**EXERCISE PASSAGE**
- Opening Delimiter -
What is a "sinkhole"?

Most botnets are controlled through the use of Command and Control (C2) servers.

C2 servers are set up to accept connections from members of the botnet (the infected computers) and give instructions on what the botnet is to do.

Many of the simpler botnets use a limited number of static (unmoving) C2 servers that are reached by IP address or domain name, and rely on staying hidden or located in places who are willing to ignore criminal behavior for long term survival.

More sophisticated botnets such as Zeus, Conficker and others use what are known as "domain generation algorithms" (or DGA) to periodically generate a new set of domain names. The DGA uses a "pseudo random" algorithm that permits the botnet controller to predict what the domains are at any given time in the future. The botnet controller merely has to register one (or a few) of these domain names and point them at C2 server[s] to issues commands to the botnet.
- Closing Delimiter -
**EXERCISE REQUIREMENTS**
1. In the passage on botnets, what do more sophisticated botnets such as Zeus and Conficker use to periodically generate a new set of domain names?
2. Please extend the passage on botnets from the point where it stops, in a paragraph or two.
The lines after this point come from a different source than the passage on botnets.

**EXCERPTED DATA**
- Opening Delimiter -
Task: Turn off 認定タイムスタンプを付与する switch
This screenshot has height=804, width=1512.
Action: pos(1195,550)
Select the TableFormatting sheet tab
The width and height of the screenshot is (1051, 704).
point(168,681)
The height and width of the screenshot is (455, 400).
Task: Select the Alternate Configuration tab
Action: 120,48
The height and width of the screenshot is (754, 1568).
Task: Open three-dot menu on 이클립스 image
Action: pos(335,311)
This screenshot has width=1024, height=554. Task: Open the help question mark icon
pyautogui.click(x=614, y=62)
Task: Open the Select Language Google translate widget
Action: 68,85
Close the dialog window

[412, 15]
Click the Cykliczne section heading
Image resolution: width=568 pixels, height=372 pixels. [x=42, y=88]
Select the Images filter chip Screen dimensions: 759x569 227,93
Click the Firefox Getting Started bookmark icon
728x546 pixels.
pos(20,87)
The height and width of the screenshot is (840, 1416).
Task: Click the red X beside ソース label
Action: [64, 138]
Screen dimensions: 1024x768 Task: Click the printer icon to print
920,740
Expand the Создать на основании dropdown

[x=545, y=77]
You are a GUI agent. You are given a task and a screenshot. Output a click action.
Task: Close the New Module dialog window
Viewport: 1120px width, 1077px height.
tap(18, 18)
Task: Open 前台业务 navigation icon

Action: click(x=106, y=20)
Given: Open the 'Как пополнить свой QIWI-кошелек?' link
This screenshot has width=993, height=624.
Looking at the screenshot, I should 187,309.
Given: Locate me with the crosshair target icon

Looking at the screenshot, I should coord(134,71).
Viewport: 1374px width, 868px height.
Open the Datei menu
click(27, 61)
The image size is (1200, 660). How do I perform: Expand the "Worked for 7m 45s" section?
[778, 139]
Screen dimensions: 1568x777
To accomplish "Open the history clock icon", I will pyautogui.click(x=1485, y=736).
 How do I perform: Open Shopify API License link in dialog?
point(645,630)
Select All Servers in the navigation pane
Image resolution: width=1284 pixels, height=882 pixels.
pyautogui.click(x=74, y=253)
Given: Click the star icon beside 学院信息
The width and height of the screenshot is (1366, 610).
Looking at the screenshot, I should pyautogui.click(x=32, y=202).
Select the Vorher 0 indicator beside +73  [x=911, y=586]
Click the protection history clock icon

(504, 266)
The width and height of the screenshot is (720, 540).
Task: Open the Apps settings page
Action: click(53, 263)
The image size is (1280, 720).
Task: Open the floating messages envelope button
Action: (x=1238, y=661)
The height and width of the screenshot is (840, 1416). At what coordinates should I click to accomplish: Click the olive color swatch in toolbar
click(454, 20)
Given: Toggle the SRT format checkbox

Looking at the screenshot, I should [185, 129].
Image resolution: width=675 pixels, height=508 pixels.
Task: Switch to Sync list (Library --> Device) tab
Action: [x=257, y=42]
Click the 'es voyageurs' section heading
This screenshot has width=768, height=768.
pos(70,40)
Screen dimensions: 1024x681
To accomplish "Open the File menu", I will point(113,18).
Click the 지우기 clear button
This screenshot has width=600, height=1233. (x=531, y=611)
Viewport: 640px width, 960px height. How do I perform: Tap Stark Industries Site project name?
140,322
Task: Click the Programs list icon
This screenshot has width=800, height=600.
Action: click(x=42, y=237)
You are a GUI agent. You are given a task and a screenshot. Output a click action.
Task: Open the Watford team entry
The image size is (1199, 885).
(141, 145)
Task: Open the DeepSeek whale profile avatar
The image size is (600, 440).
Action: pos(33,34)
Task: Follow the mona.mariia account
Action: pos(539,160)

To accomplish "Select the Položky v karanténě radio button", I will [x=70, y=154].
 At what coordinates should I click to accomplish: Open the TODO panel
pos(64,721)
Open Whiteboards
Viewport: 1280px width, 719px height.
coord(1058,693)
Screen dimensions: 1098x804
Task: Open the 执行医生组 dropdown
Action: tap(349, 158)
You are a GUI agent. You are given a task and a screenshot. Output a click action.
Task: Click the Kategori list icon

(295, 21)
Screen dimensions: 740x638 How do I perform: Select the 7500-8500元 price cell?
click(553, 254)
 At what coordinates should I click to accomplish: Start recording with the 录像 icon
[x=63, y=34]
- Closing Delimiter -
**SOLVED TASKS**
1. They use domain generation algorithms (DGA).

2.
Anti-botnet researchers and law enforcement can often identify existing C2 domains or predict DGA domains in the same way that botnet controllers do. If they do that they can often acquire the domain and point it at a server of their own. These are called "sinkhole servers", or simply "sinkholes". Generally speaking sinkholes provide no instructions back to the infected computers, and merely record who connected to them.

Sinkhole servers are used for the following reasons:

  1. They can prevent the infected computers talking to the real C2 servers and thus prevent them from doing damage. For example: the Law Enforcement action on Gameover Zeus and Cryptolocker, or the earlier industry effort with Conficker.
  2. To perform basic research on the botnet - eg: how many infected computers there are.
  3. To provide lists of infected machines for notification/remediation/repair.